Das Verbot der Kapazitätsreduktion soll in der Kantonsverfassung festgehalten werden. Die Lancierung wurde mit einer Gegenstimme bei fünf Enthaltungen beschlossen.

Ziel der "Anti-Stauinitiative" sei es, Spielraum zu geben für den Strassenbau und die "Strassenreduktion" zu stoppen, heisst es in der Begründung. Der Verkehr solle auf einem übergeordneten, leistungsfähigen Strassennetz kanalisiert werden.

Gemäss einem Entwurf für die Initiative soll in der Kantonsverfassung festgeschrieben werden, dass Kanton und Gemeinden die Leistungsfähigkeit von Strassen mit überkommunaler Bedeutung an der Nachfrage des motorisierten Individualverkehrs ausrichten müssen.
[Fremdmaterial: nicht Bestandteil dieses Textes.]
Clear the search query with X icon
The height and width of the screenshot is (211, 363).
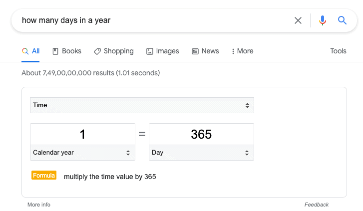(298, 20)
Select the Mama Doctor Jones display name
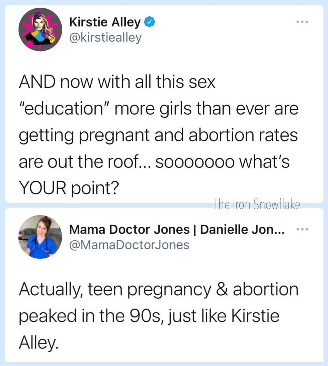This screenshot has width=328, height=366. (x=129, y=230)
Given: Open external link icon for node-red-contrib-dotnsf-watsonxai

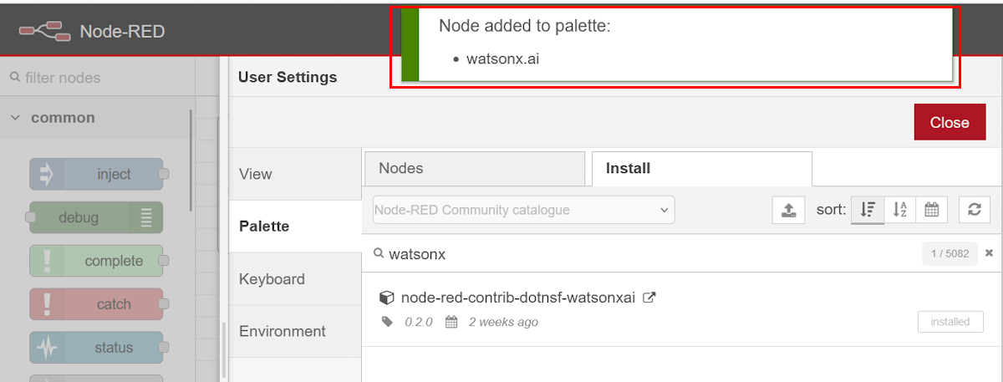Looking at the screenshot, I should [x=649, y=298].
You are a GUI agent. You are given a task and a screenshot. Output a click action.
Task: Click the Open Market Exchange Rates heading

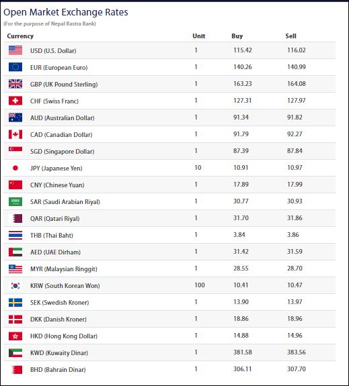pyautogui.click(x=66, y=12)
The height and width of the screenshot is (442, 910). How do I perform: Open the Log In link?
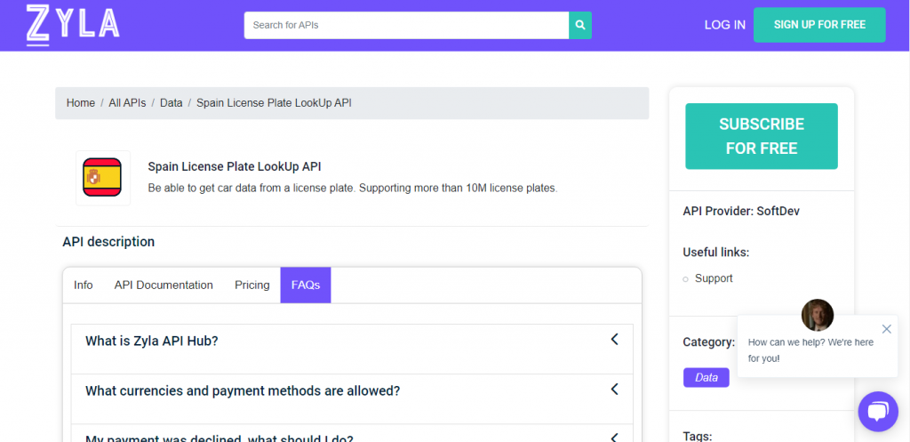tap(725, 25)
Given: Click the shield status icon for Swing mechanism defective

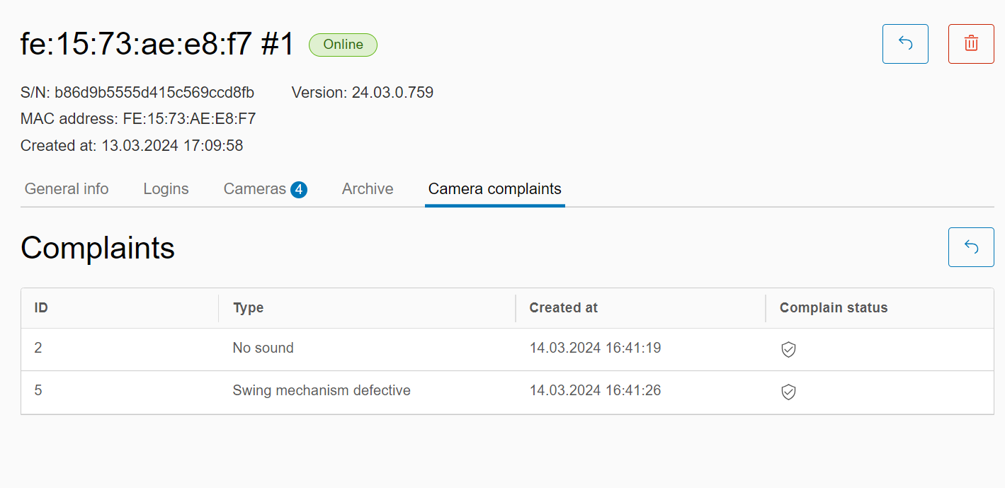Looking at the screenshot, I should tap(788, 392).
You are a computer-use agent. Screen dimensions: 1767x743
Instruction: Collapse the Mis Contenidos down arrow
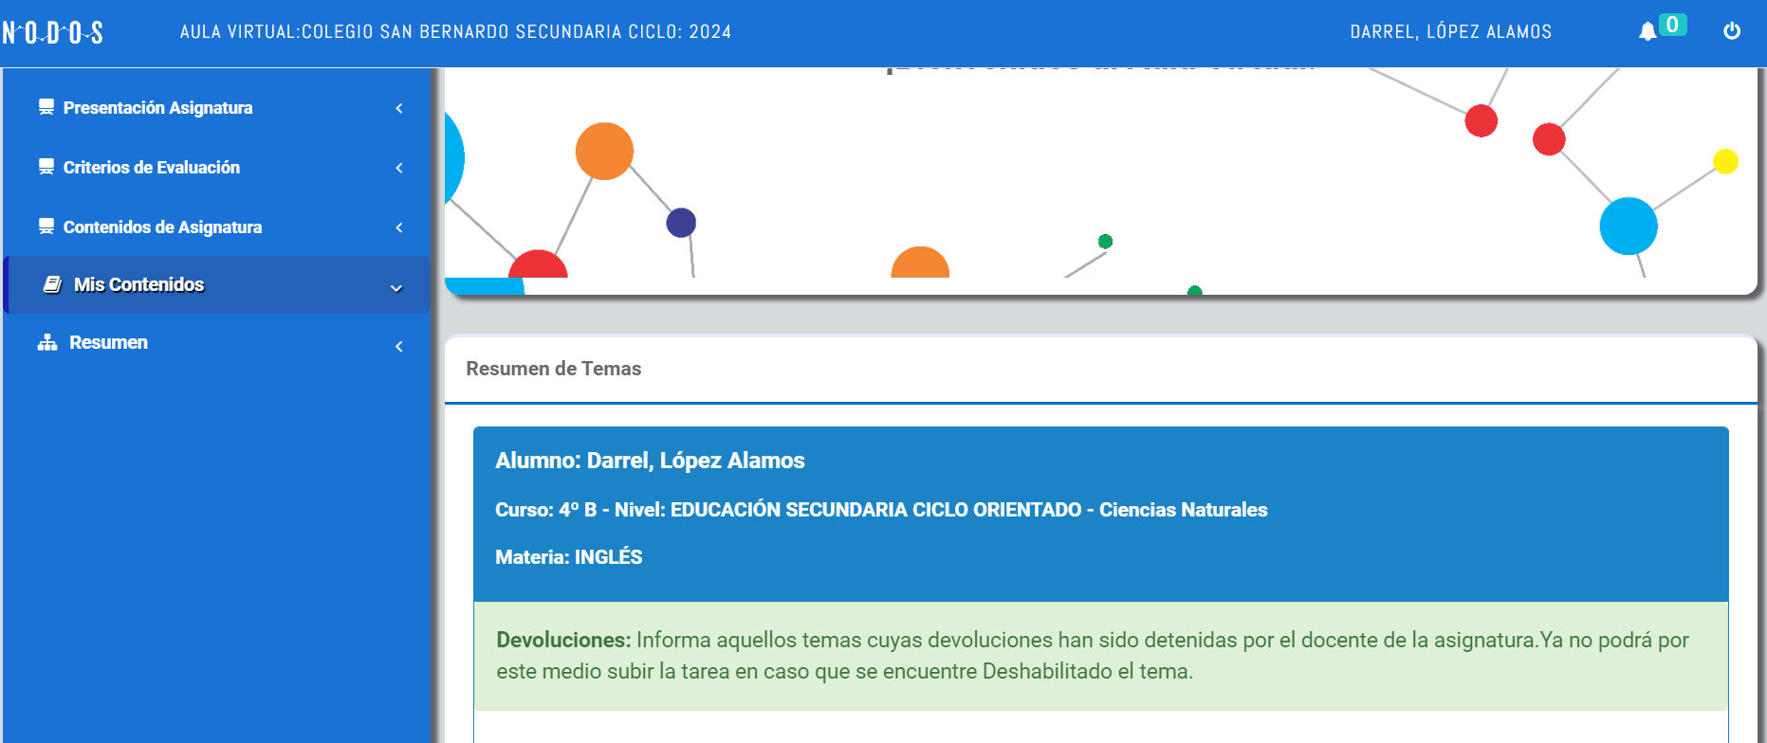tap(396, 288)
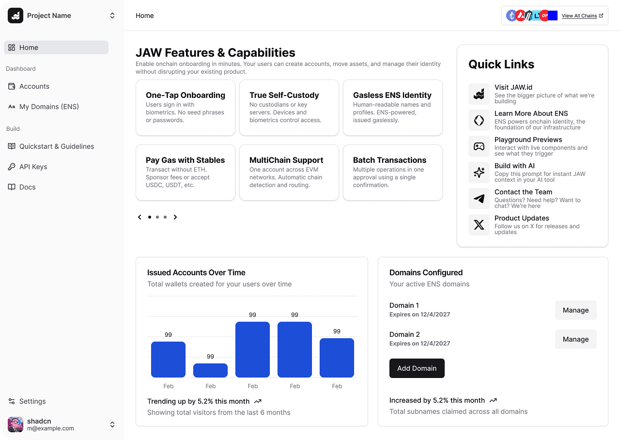Click the Telegram icon for Contact the Team
The height and width of the screenshot is (440, 620).
click(479, 199)
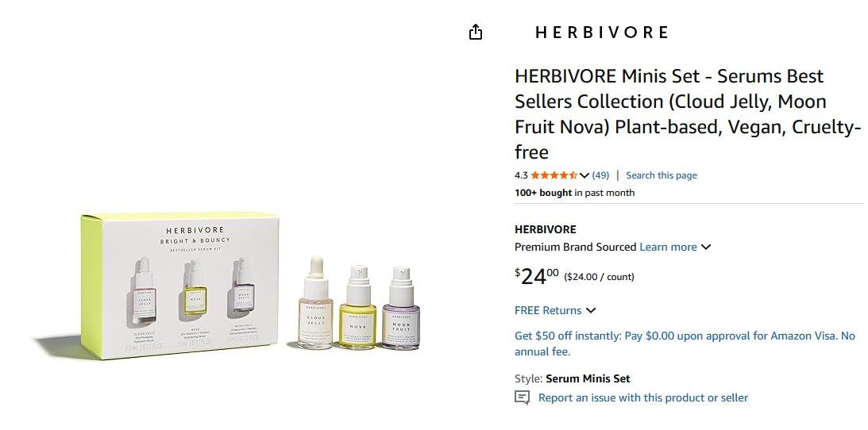Screen dimensions: 868x430
Task: Click the yellow Nova serum bottle image
Action: [x=357, y=307]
Heute werden die Kapazitäten von Staatsstrassen gemäss SVP "systematisch reduziert", zum Beispiel mit Spurabbau, Abbiegeverbot oder Bushaltestellen auf der Strasse (ohne Haltebucht). Die in der "Anti-Stauinitiative" geforderte Regelung soll dies nach dem Willen der Partei künftig verhindern.

Unbestritten waren die Parolen der Zürcher SVP zu den nationalen Abstimmungsvorlagen: mit 238 zu 0 Stimmen wurde die Nein-Parole zur 1:12-Initiative beschlossen, mit 197 zu 12 Stimmen empfiehlt die Kantonalpartei, die Erhöhung der Autobahnvignette abzulehnen.